* _EXERCISE DESCRIPTION_
Gather from the listing below each line that includes the word "computer", and copy it.

* _PROVIDED RECORDS_
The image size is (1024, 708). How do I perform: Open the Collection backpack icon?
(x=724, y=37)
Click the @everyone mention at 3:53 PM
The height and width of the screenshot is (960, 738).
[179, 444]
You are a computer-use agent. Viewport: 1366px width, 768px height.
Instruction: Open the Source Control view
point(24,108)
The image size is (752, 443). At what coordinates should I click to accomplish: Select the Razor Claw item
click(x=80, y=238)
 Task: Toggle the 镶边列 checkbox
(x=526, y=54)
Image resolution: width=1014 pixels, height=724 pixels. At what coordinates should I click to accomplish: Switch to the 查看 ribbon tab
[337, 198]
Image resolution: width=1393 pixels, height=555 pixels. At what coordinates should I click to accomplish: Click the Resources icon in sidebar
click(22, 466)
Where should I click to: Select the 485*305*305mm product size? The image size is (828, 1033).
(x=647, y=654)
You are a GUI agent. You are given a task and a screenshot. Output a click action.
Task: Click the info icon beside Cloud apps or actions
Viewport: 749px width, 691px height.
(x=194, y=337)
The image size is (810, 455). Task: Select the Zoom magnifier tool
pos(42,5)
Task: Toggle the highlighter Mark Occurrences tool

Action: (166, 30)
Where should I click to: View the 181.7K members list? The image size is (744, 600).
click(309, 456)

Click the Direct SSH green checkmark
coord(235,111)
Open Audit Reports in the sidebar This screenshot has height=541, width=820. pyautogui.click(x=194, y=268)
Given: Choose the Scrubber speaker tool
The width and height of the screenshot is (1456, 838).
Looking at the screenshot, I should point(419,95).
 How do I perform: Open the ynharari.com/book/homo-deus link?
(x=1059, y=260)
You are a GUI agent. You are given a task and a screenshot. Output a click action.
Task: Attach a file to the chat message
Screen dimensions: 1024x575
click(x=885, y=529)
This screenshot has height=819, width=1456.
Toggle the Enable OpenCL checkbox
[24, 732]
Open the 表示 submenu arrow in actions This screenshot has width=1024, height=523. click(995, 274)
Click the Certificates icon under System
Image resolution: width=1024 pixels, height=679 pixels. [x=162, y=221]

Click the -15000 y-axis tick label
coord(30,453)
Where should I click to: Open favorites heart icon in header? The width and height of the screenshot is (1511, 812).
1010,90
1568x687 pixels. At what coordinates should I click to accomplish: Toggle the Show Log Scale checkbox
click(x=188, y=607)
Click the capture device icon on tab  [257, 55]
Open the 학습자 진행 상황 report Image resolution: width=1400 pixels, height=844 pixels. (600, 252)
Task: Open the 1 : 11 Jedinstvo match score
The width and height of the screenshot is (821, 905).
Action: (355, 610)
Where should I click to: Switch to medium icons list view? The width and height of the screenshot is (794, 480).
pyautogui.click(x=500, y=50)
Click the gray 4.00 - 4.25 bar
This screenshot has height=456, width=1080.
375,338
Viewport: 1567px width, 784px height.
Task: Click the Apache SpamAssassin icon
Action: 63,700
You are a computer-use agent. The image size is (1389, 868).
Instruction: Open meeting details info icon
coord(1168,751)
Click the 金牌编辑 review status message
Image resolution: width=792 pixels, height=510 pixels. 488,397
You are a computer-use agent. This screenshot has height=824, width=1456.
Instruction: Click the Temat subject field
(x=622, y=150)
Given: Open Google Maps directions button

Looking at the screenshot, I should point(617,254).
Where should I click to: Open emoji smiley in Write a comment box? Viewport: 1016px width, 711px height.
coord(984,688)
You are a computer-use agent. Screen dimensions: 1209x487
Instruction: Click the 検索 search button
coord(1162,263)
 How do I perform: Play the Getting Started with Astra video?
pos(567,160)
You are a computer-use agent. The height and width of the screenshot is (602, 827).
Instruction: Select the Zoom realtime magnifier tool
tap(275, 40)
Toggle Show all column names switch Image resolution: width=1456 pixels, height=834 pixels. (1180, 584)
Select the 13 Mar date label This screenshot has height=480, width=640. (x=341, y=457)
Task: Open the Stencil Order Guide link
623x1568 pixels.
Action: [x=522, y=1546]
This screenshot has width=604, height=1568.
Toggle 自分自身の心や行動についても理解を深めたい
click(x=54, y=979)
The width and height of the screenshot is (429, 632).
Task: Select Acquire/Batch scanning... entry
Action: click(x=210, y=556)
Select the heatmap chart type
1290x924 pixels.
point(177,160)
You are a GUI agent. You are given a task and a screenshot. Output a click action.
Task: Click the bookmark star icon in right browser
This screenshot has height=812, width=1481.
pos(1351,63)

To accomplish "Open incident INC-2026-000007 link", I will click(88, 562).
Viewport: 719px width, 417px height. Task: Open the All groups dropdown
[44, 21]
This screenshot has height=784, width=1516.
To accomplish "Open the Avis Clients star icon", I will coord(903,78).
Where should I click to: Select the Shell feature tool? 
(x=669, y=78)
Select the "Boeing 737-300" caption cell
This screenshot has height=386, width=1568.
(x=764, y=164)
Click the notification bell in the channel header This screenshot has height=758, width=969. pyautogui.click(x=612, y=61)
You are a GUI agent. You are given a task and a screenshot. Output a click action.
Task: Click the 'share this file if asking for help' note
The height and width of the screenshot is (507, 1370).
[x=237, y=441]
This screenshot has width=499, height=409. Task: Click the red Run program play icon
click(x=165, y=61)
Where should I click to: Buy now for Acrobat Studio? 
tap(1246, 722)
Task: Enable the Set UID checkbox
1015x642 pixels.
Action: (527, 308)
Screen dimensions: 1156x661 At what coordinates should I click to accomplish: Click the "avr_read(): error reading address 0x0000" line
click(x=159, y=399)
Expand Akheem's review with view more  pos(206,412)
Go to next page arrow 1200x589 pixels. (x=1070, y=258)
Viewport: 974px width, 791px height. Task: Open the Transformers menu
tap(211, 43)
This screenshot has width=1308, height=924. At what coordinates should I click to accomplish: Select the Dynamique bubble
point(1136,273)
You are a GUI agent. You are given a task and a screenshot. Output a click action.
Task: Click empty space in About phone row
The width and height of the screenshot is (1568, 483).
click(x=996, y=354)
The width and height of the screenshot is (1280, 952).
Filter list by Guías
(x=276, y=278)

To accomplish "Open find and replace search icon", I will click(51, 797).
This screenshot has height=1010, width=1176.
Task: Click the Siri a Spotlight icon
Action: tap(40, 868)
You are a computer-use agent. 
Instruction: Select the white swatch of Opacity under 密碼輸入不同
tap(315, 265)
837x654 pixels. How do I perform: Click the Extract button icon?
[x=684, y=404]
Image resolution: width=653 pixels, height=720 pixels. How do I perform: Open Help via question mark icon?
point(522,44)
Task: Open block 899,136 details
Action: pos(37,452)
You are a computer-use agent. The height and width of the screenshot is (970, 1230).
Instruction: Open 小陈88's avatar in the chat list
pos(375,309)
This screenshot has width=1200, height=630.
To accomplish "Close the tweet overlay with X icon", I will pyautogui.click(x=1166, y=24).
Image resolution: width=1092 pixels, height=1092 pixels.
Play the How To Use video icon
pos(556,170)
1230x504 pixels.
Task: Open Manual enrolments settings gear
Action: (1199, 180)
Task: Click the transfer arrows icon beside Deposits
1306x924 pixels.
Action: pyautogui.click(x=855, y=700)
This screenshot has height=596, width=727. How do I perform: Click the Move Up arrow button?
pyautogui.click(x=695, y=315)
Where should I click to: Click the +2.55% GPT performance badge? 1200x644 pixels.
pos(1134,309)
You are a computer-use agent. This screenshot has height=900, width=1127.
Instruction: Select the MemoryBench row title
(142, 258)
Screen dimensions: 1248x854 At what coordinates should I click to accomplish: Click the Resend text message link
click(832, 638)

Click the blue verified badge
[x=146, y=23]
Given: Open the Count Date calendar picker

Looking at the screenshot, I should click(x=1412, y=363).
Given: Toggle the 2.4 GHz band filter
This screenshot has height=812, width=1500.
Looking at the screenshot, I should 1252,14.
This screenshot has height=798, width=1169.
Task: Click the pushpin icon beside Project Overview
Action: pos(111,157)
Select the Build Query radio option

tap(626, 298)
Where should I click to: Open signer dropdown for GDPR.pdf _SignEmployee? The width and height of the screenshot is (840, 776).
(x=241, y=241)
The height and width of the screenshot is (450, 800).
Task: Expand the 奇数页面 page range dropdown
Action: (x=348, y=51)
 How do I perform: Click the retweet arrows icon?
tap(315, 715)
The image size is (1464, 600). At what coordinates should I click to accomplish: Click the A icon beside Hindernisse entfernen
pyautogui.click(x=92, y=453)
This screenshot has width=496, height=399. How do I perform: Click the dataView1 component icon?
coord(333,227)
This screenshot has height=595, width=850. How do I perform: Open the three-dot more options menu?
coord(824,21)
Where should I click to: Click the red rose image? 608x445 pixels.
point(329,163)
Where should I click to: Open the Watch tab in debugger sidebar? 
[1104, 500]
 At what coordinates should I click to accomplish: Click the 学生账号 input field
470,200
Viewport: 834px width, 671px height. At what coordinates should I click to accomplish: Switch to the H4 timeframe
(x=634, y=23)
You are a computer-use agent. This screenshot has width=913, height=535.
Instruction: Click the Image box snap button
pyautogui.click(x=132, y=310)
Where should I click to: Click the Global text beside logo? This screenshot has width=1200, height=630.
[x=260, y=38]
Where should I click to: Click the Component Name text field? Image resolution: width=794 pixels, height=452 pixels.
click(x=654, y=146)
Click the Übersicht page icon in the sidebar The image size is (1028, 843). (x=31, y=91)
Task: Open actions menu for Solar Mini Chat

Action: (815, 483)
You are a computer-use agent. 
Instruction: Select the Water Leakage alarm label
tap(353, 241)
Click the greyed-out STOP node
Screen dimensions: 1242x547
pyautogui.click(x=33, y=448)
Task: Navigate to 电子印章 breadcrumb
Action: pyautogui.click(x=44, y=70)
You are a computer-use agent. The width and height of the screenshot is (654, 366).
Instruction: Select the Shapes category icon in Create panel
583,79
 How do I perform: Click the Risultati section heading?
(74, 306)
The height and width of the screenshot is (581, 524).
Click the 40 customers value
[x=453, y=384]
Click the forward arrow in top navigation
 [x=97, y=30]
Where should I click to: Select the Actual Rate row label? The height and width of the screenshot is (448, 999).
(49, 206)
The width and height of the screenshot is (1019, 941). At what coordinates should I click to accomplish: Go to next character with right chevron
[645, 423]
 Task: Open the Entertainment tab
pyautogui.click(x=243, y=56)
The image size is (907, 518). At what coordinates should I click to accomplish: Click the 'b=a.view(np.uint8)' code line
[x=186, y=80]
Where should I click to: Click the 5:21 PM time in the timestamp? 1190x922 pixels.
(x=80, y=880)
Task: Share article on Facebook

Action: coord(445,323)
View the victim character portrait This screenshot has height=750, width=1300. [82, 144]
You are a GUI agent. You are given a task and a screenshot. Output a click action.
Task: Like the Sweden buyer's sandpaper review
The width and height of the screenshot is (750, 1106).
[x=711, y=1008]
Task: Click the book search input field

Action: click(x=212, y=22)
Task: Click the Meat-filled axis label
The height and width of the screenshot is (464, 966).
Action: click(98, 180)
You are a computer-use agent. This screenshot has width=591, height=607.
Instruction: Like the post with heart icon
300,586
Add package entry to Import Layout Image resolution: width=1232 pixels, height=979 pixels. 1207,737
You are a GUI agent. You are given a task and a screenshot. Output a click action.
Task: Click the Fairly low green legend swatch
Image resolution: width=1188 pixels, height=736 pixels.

* _SOLUTION_
You are a computer-use agent. Viewport: 1366px width, 768px height.
You are a computer-use agent. The image size is (1389, 868).
You are a computer-use agent. This screenshot has height=824, width=1456.
You are a computer-use agent. Screen dimensions: 1209x487
You are a computer-use agent. The height and width of the screenshot is (602, 827).
You are a computer-use agent. 
You are a computer-use agent. The height and width of the screenshot is (970, 1230).
You are a computer-use agent. This screenshot has height=900, width=1127.
You are a computer-use agent. This screenshot has width=913, height=535.
You are a computer-use agent. 
You are a computer-use agent. The width and height of the screenshot is (654, 366).
You are a computer-use agent. This screenshot has width=591, height=607.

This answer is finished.